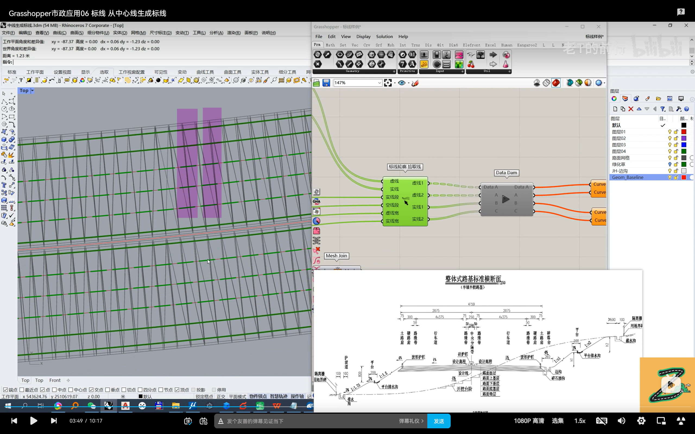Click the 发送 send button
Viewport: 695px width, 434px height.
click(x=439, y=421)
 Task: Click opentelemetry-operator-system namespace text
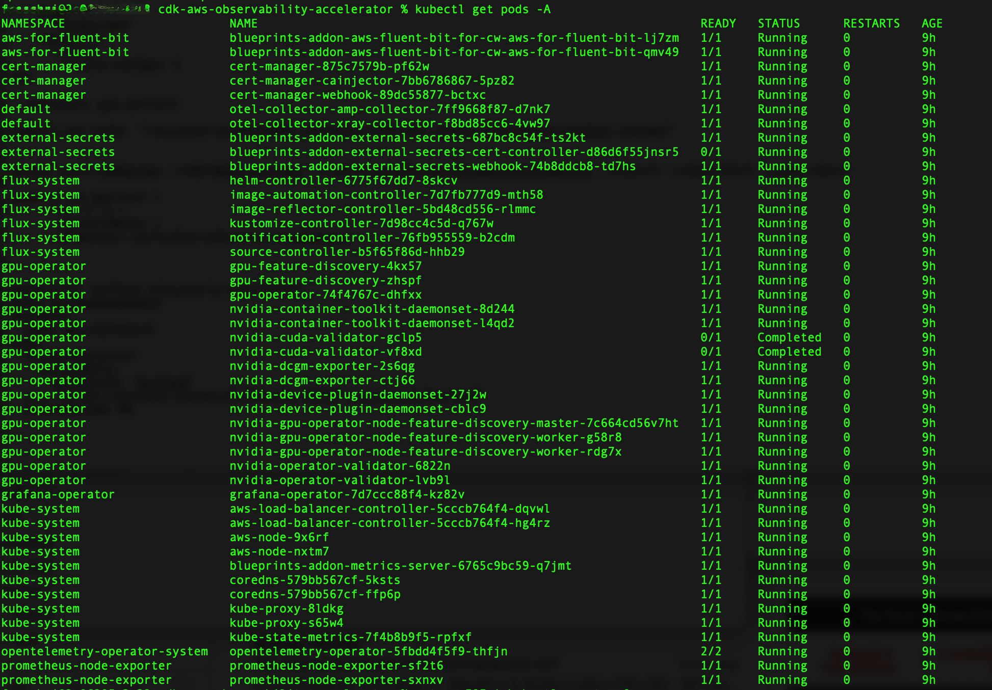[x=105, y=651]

Directions: Print exactly the lines from the line with "Task: Click opentelemetry-operator-system" through the end of the data, both ends included, and print no pictures.

Result for this task:
 Task: Click opentelemetry-operator-system namespace text
[x=105, y=651]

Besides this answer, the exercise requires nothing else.